Now let's talk about using the data in our templates. By default we use sugarml for whitespace-significant html (can easily be turned off), and reshape-expressions to evaluate local variables and expressions, which use a (configurable) double curly bracket syntax. So to see some of our reviews, we could add code like this:
p {{ JSON.stringify(reviews) }}
And to loop through our reviews, like this:
each(loop='review in reviews')h3 review.title
From here we can move forward with building out our front-end structure!
Deploying Our Site
Let's fast forward to the point where we've built out all the pages and we're ready to deploy. We're going with Netlify for this site, since it's clearly the best option for static hosting, and works particularly well with Spike and Hygraph.
In order to deploy any static-generated site to netlify, you need to first make sure the static generator is a dependency, so that netlify gets a copy of it which it can use to compile. This means running yarn add spike
, and we should be ready to roll. Push your site to github, gitlab, or bitbucket, link it up through netlify, make your build command spike compile
, and public directory public
, and you should be ready to go. Easy enough!
Keeping Our Site Up To Date
Ok, so we have built and deployed a static site based on Hygraph data - pretty awesome. But what happens when the data changes? Our site is static, so we have an issue here, right? Not once you take webhooks into account! By connecting Hygraph' webhooks to Netlify's build hooks, we can make it such that whenever there is a change to the data on Hygraph, it notifies Netlify, our host, which will recompile the site based on the latest data. So basically, rather than pulling the data down and generating a template each time the users makes a request to the site, it is generated once and only recompiled when the data changes. This is the magic of static ✨.
Let's start with Netlify. Jumping into our app interface, we can create a build hook, which we will later give to Hygraph to hit when something has changed.

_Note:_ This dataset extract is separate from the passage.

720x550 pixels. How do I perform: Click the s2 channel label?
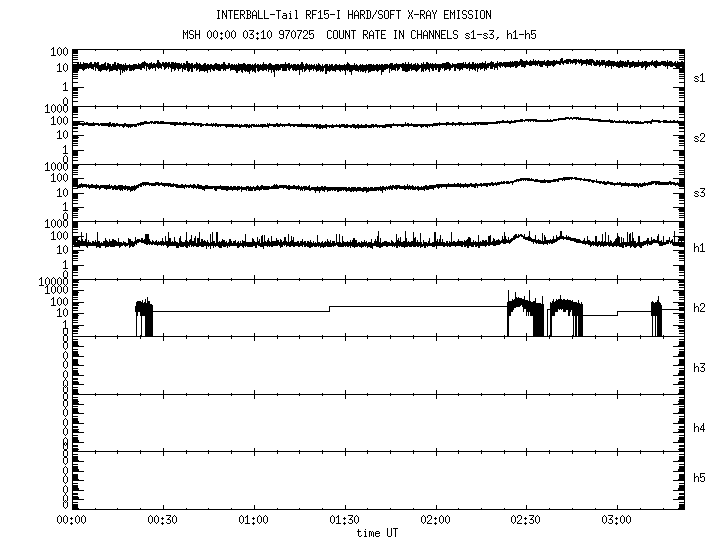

Now, over in our Hygraph interface, we set up some webhooks. Since Hygraph doesn't currently have an option to fire a single webhook for any change, we need to add individual webhooks for each type of change to each model. That being said, a feature request has been made for a single webhook that catches changes on all models, and the Hygraph team said that they were happy to deliver this feature within the next few weeks ?
...and that should do the trick! To test this out, we can make a change in Hygraph, then flip over to the netlify dashboard and see that a new build has kicked off. A few seconds later, the site content has updated.
Static for the Win
That's all it takes to produce a cms-powered static site - not bad right? Not only do you not have to run a server at all, but you get blazing fast performance, the cheapest possible hosting, zero javascript, and the ultimate standard for developer accessibility - your architecture is just flat html, css, and javascript which no web developer will ever need to learn and will never go out of style.
Hygraph and Netlify are a perfect combination for this type of build. The webhook integration allows for simple updates, using GraphQL allows you to quickly pull exactly the data you need for your templates, and Spike lets you integrate the two seamlessly. In fact, I'd argue that going static is actually a better architecture than the original vinylbase example which used react, since heavy interactivity isn't necessary, and the entire site was easily built without a single line of client-side javascript.